Apart from pure technicals, if we’re making broad market calls, sentiment matters. The best sentiment indicator I know of is the put-to-call ratio, which I’ve plotted below. This is a daily chart of the CPCE, but I’ve removed daily price points and replaced it with the 250-day simple moving average. That means we’ve got the rolling 1-year average of put-to-call ratios from the CBOE, which smooths out short-term noise.
This chart shows two decades’ worth of CPCE data, and I’ve put a chart of the S&P 500 price below for reference. I’ve placed a line at the current level of this value, which is 0.71, which shows the only time in the past 20 years this value was meaningfully higher than now was during the Great Recession. There are tons of fear-mongers that will tell you 2023 is the new Great Recession, but I simply don’t see it. Wall Street doesn’t, either, or they wouldn’t be bidding up growth stocks aggressively.

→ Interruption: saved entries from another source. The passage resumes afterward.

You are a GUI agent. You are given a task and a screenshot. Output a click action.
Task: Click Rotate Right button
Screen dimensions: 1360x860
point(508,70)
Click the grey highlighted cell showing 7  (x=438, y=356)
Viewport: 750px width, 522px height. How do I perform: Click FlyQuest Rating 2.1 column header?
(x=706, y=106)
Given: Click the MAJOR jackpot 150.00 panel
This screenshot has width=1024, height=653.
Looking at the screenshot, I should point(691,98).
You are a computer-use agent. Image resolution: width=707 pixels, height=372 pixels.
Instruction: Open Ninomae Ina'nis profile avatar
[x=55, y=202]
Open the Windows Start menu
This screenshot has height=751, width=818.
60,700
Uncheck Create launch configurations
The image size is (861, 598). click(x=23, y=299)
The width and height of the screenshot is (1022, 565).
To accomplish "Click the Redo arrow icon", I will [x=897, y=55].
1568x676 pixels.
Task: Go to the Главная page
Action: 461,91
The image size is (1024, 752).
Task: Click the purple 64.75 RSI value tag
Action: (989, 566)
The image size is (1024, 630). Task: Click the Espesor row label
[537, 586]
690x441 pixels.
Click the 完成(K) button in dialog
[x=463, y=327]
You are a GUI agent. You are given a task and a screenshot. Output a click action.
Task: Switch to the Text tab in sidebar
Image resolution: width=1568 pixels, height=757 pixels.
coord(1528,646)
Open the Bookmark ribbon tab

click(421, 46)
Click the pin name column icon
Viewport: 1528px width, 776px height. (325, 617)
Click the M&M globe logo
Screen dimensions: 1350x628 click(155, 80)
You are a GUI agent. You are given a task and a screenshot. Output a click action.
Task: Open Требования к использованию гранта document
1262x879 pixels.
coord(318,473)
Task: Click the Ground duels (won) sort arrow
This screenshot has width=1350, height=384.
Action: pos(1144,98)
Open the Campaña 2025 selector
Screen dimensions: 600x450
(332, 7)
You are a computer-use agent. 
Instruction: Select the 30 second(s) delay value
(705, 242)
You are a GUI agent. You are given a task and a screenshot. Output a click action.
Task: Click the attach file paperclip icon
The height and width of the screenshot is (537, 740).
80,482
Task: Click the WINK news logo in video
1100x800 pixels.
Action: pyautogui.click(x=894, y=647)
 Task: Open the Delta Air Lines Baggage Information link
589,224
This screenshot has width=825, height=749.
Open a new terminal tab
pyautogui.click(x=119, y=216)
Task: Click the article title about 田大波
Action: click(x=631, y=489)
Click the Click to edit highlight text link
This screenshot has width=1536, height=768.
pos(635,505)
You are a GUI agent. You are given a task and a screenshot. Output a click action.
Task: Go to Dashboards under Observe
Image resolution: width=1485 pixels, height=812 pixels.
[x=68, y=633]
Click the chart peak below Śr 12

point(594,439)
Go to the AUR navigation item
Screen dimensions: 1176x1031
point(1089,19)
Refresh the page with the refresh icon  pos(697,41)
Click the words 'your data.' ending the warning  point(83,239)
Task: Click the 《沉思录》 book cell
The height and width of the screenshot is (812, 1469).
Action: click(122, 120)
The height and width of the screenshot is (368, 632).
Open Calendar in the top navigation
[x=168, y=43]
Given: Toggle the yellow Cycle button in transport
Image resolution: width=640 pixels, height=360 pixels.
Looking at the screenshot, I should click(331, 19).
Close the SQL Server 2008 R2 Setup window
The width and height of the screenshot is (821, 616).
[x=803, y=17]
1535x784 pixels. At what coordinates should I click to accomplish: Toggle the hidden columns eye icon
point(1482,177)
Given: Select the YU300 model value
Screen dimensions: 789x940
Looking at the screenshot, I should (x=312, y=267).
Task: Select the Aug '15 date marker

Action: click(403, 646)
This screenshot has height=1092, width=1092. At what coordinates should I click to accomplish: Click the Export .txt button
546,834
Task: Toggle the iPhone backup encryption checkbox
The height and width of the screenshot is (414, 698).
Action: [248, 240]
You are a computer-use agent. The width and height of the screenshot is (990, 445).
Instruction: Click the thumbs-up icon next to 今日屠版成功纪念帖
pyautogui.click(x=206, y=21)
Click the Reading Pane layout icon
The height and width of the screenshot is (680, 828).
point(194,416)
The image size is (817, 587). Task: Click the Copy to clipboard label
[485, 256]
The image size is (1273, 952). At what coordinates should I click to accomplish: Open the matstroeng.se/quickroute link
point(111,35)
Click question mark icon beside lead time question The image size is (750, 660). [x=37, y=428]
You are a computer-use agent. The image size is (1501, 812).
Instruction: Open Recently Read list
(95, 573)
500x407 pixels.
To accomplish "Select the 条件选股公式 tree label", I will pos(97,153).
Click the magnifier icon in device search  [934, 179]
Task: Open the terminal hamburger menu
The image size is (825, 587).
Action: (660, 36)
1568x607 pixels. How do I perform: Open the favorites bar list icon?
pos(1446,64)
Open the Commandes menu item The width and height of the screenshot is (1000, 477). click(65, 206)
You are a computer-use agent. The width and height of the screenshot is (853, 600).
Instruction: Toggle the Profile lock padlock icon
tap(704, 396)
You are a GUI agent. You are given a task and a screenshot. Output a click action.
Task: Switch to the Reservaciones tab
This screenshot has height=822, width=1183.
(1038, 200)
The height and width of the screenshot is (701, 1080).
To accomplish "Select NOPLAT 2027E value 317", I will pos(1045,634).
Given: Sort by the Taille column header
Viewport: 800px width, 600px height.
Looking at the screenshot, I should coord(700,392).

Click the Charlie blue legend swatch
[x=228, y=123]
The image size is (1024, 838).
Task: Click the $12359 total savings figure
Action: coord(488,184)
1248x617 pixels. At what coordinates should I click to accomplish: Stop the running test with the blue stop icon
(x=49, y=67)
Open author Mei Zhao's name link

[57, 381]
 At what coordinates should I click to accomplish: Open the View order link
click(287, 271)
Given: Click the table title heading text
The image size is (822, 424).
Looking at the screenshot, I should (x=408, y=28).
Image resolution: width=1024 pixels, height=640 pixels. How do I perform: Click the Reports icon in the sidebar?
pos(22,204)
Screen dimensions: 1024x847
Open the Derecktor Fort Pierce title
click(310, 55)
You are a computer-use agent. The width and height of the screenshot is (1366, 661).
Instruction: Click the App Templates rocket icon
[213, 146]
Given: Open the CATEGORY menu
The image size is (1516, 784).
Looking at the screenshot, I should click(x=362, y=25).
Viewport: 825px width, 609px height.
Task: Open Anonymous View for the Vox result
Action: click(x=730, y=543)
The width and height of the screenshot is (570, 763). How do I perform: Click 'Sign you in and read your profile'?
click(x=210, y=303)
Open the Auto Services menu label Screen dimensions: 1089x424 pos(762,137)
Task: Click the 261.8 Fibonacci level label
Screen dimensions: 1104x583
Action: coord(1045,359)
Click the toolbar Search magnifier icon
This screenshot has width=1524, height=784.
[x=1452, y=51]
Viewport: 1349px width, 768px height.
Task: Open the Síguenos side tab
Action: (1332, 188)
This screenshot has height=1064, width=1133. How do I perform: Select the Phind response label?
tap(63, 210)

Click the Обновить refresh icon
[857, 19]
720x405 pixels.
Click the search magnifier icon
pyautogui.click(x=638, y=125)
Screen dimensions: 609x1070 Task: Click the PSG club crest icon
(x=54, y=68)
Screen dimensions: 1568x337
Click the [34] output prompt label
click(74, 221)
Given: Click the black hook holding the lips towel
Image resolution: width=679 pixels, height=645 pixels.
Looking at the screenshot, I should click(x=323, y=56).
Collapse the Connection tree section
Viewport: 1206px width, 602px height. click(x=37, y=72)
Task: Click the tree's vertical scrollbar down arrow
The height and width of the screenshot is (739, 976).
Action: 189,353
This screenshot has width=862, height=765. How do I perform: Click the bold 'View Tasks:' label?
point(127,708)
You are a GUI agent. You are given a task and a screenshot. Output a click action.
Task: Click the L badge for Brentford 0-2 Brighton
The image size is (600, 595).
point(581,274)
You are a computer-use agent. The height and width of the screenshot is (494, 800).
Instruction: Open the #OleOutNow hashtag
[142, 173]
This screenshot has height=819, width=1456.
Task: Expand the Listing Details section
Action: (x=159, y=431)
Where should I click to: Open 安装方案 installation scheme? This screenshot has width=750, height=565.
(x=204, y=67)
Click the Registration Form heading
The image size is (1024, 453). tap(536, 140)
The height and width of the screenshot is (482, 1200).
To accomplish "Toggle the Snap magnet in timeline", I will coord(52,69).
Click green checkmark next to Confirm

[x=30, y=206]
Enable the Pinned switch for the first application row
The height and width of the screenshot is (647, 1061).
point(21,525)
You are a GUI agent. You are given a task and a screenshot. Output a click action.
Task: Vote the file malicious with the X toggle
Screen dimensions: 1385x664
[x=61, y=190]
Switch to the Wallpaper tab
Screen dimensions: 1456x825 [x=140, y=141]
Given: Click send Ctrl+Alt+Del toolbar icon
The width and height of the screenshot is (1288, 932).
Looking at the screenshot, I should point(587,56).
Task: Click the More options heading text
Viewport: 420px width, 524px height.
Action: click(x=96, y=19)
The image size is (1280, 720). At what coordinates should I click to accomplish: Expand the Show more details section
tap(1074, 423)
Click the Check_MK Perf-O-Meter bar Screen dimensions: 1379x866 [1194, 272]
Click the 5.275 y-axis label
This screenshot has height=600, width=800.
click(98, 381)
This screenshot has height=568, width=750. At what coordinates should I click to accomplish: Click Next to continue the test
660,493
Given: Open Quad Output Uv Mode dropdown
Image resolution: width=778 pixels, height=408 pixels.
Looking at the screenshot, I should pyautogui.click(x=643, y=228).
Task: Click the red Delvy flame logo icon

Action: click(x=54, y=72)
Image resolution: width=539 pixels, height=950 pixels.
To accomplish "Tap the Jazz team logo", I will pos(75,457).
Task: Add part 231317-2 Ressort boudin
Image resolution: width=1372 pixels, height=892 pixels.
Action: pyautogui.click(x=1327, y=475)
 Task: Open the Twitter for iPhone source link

Now, the prior three peaks on the CPCE were 2009, 2012, and 2016. I drew vertical lines to correspond to those peaks for reference on the S&P 500’s price. Look at the price action following the peaks in the CPCE; universally, unbelievably bullish. I think we’re in the same spot right now, and I think we’re going much, much higher than where we are today.
Considering the risks
In case it wasn’t clear, I’m very bullish the U.S. stock market and I’m positioned accordingly. We have some short-term issues from the QQQ/Nasdaq being overbought, but this is bull market behavior. I believe it is indicative of a coming rally, as are the other indicators we looked at above. But there are risks, of course.
One risk to TQQQ is that interest rates do, in fact, make a bottom here and move higher again. Given inflation data has looked better and better continuously for several months now, I don’t see that as a reasonable possibility. But could inflation reignite interest rates? It’s possible, and if it happens, TQQQ’s bull case gets much more difficult to make.
GDP could come in weak for the first couple of quarters this year, indicating a recession. It is my belief a recession was priced into equities last year, but if GDP falls more quickly than expected, growth names may get repriced lower. It is worth remembering stocks bottom well in advance of any economic data providing investors the "all-clear," so I wouldn’t wait around for that. But again, economic news is always a risk.
Is it worth owning exposure to growth through instruments like TQQQ today? Unequivocally, yes. It is my belief we have already made the bottom and we have a strong rally ahead. During bull markets, instruments like TQQQ will outperform, and it has done so this year, with more to come.
My view is that the bull market of 2023 has been confirmed, and if you want a ticket on that train, TQQQ is a great way to get it.